The stock market closed out a dismal week with another sharp loss Friday as investors took out their growing economic angst on formerly high-flying technology stocks.
Stocks slumped at the opening bell after bad news from banking giant Wachovia Corp. and tech leader Qualcomm Inc., rallied moderately at midday, then were hit by a bout of furious selling in the final half-hour.
The Dow Jones industrial average plunged 223.55 points, or 1.7%, to 13,042.74.
The tech-heavy Nasdaq composite index was battered for a second day, falling 68.06 points, or 2.5%, to 2,627.94.
For the week, the Nasdaq sank 6.5%, the Dow dropped 4.1% and the Standard & Poor’s 500 was down 3.7%.
The Dow still is up 4.7% for the year, but it has tumbled 7.9%, or more than 1,100 points, from its all-time high reached Oct. 9.
The blue-chip index now is fewer than 200 points from the low it hit in mid-August, in the first wave of selling tied to soaring defaults on mortgages and a widening credit crunch.
Unlike in recent months, when financial-company shares led the market down, some of the hardest-hit stocks in recent days have been in sectors that investors previously thought would hold up despite the banking system’s problems -- particularly tech and heavy industry.
Tech stocks have led the market this year on the belief that robust international sales and consumer enthusiasm for wireless products would help the sector withstand economic weakness.
But some investors now fear a far more severe U.S. downturn that could hammer tech profits as consumers and businesses rein in spending.
“There’s just an incredible amount of fear that the economy is falling apart,” said Jim Paulsen, chief investment strategist at Wells Capital Management in Minneapolis. “People are saying, ‘I know economic weakness is coming, the [Federal Reserve] is behind the curve and I’m getting out of the way.’ ”
Late Thursday, Qualcomm, which makes chips for mobile phones, disappointed investors with an annual profit forecast that fell short of expectations. That followed a weaker-than-expected revenue forecast the day before from Cisco Systems.
Qualcomm fell $1.66, or 4.2%, to $38.10 on Friday and Cisco slid $1.05 to $28.58. The damage spread across the sector, with IBM tumbling $5.86 to $100.25.

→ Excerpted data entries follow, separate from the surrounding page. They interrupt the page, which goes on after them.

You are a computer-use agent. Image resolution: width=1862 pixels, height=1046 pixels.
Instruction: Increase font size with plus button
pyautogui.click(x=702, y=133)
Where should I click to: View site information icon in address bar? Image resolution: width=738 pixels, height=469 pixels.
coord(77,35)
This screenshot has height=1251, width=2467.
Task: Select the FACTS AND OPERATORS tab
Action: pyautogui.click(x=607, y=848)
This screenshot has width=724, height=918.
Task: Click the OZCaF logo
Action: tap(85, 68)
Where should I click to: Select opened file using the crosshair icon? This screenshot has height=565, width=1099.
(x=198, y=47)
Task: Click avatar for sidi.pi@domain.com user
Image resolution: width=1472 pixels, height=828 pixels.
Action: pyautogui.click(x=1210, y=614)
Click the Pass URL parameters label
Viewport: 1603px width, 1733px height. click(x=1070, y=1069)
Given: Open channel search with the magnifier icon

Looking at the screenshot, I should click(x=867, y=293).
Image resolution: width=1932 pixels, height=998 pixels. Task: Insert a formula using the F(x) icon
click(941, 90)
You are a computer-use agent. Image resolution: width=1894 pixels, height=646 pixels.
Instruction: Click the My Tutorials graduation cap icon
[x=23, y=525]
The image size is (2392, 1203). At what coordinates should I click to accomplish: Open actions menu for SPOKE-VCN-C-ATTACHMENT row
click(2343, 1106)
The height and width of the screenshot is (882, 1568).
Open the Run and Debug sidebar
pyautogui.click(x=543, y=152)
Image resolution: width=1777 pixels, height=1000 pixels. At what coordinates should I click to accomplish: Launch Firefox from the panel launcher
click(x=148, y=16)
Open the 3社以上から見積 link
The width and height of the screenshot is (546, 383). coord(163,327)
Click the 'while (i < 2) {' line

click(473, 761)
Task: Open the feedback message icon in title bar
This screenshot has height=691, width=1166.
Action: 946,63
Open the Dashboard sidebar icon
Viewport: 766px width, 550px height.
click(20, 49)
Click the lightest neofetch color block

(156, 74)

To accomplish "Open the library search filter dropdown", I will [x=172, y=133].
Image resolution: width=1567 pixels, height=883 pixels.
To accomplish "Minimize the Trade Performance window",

Among industrial names, Deere slumped $4.88 to $153.03, 3M lost $3.32 to $79.51 and U.S. Steel was down $4.02 to $94.06.
As for retailers, Macy’s fell $1.40 to $28.49, Target was off $2.51 to $56.19 and J.C. Penney lost $3.38 to $46.89.
Worries about the economy were reinforced by a survey showing consumer confidence slipping to a two-year low as Americans face the pain of rising gasoline prices and drooping home values.
In commodity trading, oil resumed its rally, adding 86 cents to $96.32 a barrel.
Investors’ nervousness also was evident in the bond market. Yields on Treasury securities fell sharply as investors sold stocks in favor of the perceived safety of government securities.
The 10-year Treasury note yield ended at 4.22%, down from 4.29% on Thursday and the lowest in two years. The yield on the two-year T-note fell to 3.40% from 3.49%.
On the flip side, investors demanded sharply higher yields on corporate junk bonds. The average yield on an index of 100 junk issues jumped to 8.35%, up from 8.27% on Thursday and the highest since Aug. 22.
Investors took no solace from Thursday’s congressional testimony of Fed Chairman Ben Bernanke, who said the economy would slow noticeably this quarter but would pick up steam early next year.
Some financial stocks finished Friday with minor gains -- despite a fresh round of write-offs related to faltering sub-prime-related assets -- as investors scrounged for bargains.
Wachovia edged up 35 cents to $40.65 despite saying it would have to set aside more reserves for loan losses. Bank of America, JPMorgan Chase and E-Trade Financial also later warned of worsening credit-market conditions.
The huge write-offs at Wall Street firms are compounding concerns about the economic outlook because they could drive lenders to cut back further on extending credit.
“There’s a worry that the balance sheets of lenders have become so damaged that it will lead to a slowdown in lending, and for an economy that grows on money and credit, that’s not good news,” said Hugh Johnson, investment chief at Johnson Illington Advisors in Albany, N.Y.